REQUIREMENTS
Copy the lines of the records below from the line containing "At what coordinates should I click to accomplish: Close" through the line containing "Click the 宿泊変更", inclusive, keeping every character unchanged.
-- start LISTED RECORDS --
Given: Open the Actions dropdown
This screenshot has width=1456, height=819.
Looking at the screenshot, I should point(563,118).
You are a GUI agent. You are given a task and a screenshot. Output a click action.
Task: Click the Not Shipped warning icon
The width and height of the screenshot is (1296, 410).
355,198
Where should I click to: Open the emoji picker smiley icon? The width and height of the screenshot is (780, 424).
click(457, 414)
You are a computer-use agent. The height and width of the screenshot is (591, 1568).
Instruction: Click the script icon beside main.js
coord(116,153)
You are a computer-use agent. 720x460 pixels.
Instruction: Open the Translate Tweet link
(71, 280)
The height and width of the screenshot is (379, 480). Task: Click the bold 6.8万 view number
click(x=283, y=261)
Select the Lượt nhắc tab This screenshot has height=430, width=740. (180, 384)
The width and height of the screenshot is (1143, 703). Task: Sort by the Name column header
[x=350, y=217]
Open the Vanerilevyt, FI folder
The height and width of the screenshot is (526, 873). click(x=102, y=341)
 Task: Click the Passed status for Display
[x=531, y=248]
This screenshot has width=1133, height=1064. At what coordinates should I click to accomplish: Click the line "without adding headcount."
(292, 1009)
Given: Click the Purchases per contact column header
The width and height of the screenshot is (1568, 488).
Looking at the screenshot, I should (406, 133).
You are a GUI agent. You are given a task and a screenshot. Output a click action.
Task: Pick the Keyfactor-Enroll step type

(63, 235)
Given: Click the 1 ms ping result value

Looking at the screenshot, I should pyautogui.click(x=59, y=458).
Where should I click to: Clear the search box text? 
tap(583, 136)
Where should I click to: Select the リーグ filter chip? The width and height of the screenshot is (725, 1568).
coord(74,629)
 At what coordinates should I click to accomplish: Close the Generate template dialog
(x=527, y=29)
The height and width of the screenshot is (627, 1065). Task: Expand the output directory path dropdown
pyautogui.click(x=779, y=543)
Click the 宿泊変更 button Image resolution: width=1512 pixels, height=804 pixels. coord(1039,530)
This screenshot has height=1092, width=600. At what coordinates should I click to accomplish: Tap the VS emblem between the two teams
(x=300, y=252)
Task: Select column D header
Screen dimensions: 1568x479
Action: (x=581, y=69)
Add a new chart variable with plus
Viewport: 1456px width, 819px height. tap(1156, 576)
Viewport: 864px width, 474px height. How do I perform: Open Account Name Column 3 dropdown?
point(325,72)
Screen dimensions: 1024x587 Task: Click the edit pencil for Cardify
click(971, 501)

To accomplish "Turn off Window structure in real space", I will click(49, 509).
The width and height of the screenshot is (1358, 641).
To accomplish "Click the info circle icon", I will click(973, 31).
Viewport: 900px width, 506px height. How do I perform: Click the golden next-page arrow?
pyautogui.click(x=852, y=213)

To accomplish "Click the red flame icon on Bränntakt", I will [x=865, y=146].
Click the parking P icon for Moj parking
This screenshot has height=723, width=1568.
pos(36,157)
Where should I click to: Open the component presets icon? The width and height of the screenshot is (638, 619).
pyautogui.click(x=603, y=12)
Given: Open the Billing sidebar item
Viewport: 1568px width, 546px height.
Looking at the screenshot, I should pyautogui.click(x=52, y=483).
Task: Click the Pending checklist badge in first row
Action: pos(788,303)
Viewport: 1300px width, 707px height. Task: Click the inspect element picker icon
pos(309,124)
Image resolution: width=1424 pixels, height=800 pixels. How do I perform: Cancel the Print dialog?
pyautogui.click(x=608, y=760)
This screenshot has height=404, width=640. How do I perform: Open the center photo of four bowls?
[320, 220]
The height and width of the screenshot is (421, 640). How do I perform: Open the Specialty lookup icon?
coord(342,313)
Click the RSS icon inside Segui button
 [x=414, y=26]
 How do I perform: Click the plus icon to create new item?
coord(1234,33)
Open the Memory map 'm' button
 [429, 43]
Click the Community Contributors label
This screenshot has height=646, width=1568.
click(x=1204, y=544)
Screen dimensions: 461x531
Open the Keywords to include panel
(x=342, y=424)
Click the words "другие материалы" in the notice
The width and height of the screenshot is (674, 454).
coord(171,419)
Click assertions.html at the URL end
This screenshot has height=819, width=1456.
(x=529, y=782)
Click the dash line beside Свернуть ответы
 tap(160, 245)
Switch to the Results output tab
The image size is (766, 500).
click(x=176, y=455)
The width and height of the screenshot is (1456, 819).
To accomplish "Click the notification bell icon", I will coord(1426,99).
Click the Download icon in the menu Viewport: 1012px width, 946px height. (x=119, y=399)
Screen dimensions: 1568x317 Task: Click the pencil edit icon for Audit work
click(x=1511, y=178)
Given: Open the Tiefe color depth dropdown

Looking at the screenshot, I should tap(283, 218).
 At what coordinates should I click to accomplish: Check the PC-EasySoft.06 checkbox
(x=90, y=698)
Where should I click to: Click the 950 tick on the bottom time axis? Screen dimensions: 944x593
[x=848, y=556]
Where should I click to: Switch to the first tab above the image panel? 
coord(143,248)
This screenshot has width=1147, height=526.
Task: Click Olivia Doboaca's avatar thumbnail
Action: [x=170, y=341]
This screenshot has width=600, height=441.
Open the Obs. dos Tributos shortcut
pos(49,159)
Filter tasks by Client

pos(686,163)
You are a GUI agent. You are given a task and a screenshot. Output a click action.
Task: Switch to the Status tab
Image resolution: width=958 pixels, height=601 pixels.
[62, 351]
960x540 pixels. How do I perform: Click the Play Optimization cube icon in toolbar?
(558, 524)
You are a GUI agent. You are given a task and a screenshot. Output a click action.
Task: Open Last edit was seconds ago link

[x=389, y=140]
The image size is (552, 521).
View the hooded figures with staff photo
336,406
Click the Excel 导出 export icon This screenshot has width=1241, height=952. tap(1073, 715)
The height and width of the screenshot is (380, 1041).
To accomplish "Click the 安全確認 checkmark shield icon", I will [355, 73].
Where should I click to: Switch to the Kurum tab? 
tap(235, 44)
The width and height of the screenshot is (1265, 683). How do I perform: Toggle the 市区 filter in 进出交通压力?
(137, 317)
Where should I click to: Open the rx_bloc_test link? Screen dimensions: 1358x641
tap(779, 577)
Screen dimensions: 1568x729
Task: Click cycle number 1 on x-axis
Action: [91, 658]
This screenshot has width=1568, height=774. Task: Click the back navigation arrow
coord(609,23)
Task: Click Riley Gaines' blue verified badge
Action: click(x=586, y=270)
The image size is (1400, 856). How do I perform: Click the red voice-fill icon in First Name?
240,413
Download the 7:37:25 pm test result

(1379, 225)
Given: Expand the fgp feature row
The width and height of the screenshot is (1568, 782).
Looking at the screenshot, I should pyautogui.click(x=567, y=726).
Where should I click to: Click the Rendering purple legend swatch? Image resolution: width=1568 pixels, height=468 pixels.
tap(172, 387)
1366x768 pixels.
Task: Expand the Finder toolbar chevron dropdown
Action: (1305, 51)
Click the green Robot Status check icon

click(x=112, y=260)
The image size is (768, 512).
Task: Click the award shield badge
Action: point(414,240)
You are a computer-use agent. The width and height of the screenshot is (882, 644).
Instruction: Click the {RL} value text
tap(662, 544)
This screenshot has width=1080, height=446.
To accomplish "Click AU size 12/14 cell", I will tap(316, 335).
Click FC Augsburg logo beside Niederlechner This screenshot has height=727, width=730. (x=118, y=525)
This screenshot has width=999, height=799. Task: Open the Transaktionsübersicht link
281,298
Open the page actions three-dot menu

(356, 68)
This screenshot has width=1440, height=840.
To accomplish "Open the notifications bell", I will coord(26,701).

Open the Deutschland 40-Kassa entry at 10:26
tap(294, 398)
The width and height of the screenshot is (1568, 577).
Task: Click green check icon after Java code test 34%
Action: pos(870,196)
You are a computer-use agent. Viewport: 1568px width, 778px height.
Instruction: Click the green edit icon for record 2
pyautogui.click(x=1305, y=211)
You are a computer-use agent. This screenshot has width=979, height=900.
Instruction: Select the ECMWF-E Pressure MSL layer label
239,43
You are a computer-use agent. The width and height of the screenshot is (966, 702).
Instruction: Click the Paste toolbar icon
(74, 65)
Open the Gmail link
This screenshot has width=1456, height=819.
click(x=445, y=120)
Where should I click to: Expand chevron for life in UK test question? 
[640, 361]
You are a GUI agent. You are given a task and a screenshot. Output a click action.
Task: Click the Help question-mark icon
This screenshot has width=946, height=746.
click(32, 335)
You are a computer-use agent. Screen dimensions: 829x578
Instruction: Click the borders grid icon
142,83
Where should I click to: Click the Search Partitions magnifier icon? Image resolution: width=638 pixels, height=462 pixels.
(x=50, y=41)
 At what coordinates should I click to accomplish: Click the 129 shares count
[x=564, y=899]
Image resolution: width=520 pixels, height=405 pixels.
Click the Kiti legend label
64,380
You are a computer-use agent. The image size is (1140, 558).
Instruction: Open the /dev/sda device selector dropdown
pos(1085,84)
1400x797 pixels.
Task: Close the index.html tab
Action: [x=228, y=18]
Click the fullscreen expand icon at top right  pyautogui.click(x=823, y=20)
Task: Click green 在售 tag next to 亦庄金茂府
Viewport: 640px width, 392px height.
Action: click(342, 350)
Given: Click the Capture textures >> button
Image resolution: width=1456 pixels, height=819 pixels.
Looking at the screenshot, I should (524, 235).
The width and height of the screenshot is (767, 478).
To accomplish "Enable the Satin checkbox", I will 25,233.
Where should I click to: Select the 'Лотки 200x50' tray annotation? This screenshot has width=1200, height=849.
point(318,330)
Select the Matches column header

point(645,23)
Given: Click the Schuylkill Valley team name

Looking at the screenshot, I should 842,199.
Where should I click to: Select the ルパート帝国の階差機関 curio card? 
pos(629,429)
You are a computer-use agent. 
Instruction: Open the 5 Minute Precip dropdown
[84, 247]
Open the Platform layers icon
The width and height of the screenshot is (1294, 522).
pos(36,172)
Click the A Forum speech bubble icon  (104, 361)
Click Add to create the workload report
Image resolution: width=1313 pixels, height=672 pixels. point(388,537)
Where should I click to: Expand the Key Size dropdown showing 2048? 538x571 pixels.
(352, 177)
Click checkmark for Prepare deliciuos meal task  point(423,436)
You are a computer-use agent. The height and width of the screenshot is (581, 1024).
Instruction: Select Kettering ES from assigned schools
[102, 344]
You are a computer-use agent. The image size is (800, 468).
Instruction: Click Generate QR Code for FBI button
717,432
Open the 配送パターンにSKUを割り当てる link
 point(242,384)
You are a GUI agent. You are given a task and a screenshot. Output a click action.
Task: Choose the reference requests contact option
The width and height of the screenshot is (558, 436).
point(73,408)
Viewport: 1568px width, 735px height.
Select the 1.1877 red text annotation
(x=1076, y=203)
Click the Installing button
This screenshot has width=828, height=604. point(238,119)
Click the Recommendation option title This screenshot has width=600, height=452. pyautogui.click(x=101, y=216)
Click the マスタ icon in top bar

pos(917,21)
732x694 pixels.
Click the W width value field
-- end LISTED RECORDS --
SOLUTION FOR THIS EXERCISE
 At what coordinates should I click to accomplish: Close the Generate template dialog
(x=527, y=29)
The height and width of the screenshot is (627, 1065). Task: Expand the output directory path dropdown
pyautogui.click(x=779, y=543)
Click the 宿泊変更 button Image resolution: width=1512 pixels, height=804 pixels. coord(1039,530)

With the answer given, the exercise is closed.